┏━━

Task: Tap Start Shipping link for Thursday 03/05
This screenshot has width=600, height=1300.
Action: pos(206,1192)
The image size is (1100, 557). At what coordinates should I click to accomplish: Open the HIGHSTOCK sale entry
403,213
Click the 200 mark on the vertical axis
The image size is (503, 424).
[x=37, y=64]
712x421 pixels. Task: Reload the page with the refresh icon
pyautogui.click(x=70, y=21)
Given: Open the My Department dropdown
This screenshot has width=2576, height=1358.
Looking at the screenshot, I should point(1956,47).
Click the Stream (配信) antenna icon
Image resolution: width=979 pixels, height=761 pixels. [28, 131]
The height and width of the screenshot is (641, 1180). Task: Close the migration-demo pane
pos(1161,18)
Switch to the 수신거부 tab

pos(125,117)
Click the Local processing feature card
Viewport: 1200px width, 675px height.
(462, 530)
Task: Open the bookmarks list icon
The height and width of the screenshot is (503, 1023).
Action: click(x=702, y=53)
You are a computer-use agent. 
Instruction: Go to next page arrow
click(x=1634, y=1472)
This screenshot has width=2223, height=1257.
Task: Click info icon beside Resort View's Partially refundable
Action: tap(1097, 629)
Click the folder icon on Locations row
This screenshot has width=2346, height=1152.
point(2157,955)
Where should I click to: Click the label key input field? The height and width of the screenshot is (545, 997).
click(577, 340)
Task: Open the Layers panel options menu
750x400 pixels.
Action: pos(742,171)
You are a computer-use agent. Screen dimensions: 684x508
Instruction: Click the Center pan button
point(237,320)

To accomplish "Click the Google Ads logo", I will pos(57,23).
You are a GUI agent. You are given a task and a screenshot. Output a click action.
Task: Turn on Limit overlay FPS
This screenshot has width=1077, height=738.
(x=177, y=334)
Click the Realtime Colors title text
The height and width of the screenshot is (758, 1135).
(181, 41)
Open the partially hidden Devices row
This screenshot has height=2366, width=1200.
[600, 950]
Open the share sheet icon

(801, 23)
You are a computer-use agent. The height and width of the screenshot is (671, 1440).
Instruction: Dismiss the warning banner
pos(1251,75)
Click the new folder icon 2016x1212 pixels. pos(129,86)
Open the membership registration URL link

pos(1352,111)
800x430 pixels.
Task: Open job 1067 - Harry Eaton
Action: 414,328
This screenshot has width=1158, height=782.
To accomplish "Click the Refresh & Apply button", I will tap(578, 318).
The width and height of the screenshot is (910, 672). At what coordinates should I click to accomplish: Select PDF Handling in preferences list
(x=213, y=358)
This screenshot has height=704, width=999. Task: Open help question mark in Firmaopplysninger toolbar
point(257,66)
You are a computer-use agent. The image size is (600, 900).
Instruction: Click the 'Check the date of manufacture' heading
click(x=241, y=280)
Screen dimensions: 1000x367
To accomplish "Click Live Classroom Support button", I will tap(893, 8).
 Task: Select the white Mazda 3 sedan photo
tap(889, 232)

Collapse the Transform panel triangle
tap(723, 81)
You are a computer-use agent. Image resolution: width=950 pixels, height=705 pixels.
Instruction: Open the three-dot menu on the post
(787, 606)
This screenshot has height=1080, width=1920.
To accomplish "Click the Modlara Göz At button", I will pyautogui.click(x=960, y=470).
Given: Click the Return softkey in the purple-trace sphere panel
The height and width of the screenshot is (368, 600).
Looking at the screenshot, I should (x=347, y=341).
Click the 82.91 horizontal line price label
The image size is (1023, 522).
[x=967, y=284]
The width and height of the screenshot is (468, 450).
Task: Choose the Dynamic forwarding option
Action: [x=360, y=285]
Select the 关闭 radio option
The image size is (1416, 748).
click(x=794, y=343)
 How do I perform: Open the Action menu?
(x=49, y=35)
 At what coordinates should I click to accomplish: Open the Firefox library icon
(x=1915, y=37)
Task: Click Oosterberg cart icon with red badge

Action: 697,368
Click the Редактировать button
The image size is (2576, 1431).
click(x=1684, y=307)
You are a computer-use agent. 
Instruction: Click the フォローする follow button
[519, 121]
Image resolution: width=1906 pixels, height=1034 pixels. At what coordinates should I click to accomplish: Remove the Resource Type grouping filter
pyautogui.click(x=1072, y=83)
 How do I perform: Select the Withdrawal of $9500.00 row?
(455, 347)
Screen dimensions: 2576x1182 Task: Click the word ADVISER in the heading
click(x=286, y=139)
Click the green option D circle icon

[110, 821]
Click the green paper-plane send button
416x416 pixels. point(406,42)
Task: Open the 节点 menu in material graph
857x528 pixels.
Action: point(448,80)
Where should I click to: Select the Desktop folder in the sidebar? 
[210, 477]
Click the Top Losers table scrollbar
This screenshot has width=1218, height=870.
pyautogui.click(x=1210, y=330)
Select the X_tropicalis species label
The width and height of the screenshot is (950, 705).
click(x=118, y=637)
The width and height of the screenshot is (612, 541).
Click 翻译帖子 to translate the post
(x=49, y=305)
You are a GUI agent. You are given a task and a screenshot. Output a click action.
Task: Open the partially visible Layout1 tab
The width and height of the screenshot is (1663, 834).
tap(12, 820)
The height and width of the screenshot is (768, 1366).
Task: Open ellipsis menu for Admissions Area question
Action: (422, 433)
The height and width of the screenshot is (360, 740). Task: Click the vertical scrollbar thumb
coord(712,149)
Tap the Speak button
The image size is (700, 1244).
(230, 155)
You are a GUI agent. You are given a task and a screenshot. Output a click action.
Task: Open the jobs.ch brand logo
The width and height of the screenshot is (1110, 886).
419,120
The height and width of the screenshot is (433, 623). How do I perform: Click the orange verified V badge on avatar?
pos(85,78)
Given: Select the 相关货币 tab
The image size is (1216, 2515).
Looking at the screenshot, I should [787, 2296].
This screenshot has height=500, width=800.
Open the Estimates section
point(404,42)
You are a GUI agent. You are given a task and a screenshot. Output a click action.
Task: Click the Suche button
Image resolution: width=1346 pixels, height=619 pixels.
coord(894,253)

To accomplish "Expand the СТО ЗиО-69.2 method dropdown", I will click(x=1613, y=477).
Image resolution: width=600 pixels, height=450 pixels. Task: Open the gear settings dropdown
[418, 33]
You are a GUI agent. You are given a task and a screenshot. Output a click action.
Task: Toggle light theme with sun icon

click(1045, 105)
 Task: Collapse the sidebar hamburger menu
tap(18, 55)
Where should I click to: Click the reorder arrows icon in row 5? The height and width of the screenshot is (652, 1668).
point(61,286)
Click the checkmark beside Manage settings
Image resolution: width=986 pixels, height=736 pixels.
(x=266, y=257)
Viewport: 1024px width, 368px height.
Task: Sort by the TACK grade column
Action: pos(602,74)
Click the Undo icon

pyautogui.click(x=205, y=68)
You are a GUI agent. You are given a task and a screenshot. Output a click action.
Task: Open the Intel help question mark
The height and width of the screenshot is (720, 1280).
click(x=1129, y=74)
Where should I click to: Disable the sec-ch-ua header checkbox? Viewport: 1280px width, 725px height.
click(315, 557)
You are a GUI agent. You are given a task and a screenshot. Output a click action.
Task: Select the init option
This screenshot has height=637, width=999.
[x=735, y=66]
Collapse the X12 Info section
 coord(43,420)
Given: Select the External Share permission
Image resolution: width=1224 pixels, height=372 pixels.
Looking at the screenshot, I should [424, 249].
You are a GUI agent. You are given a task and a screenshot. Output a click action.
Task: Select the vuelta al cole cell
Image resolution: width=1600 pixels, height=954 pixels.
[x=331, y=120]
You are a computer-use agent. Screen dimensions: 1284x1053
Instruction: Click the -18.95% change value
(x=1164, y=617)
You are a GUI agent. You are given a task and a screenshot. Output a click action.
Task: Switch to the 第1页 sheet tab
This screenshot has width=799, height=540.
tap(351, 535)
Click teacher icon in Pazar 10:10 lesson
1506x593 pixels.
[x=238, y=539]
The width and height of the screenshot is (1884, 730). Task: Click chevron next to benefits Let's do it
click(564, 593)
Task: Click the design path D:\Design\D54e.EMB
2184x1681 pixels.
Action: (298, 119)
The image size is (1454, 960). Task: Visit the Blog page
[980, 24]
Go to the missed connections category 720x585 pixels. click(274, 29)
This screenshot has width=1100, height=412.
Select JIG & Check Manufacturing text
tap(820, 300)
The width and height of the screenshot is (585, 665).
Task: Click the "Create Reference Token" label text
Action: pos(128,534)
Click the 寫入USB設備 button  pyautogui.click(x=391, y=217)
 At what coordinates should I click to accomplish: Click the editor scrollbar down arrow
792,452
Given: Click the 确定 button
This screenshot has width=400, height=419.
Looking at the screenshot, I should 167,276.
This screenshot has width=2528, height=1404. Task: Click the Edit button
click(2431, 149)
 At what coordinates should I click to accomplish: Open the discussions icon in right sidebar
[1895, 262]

┗━━

_Direction:_ Rewrite everything in the records from the line containing "Click the Stream (配信) antenna icon" down to the line containing "I will pos(57,23)." as a Markdown table with a Row column and a Line column, leaving out blank lines.

_Final result:_
| Row | Line |
|---|---|
| 1 | Click the Stream (配信) antenna icon |
| 2 | Image resolution: width=979 pixels, height=761 pixels. [28, 131] |
| 3 | The height and width of the screenshot is (641, 1180). Task: Close the migration-demo pane |
| 4 | pos(1161,18) |
| 5 | Switch to the 수신거부 tab |
| 6 | pos(125,117) |
| 7 | Click the Local processing feature card |
| 8 | Viewport: 1200px width, 675px height. |
| 9 | (462, 530) |
| 10 | Task: Open the bookmarks list icon |
| 11 | The height and width of the screenshot is (503, 1023). |
| 12 | Action: click(x=702, y=53) |
| 13 | You are a computer-use agent.  |
| 14 | Instruction: Go to next page arrow |
| 15 | click(x=1634, y=1472) |
| 16 | This screenshot has width=2223, height=1257. |
| 17 | Task: Click info icon beside Resort View's Partially refundable |
| 18 | Action: tap(1097, 629) |
| 19 | Click the folder icon on Locations row |
| 20 | This screenshot has width=2346, height=1152. |
| 21 | point(2157,955) |
| 22 | Where should I click to: Click the label key input field? The height and width of the screenshot is (545, 997). |
| 23 | click(577, 340) |
| 24 | Task: Open the Layers panel options menu |
| 25 | 750x400 pixels. |
| 26 | Action: pos(742,171) |
| 27 | You are a computer-use agent. Screen dimensions: 684x508 |
| 28 | Instruction: Click the Center pan button |
| 29 | point(237,320) |
| 30 | To accomplish "Click the Google Ads logo", I will pos(57,23). |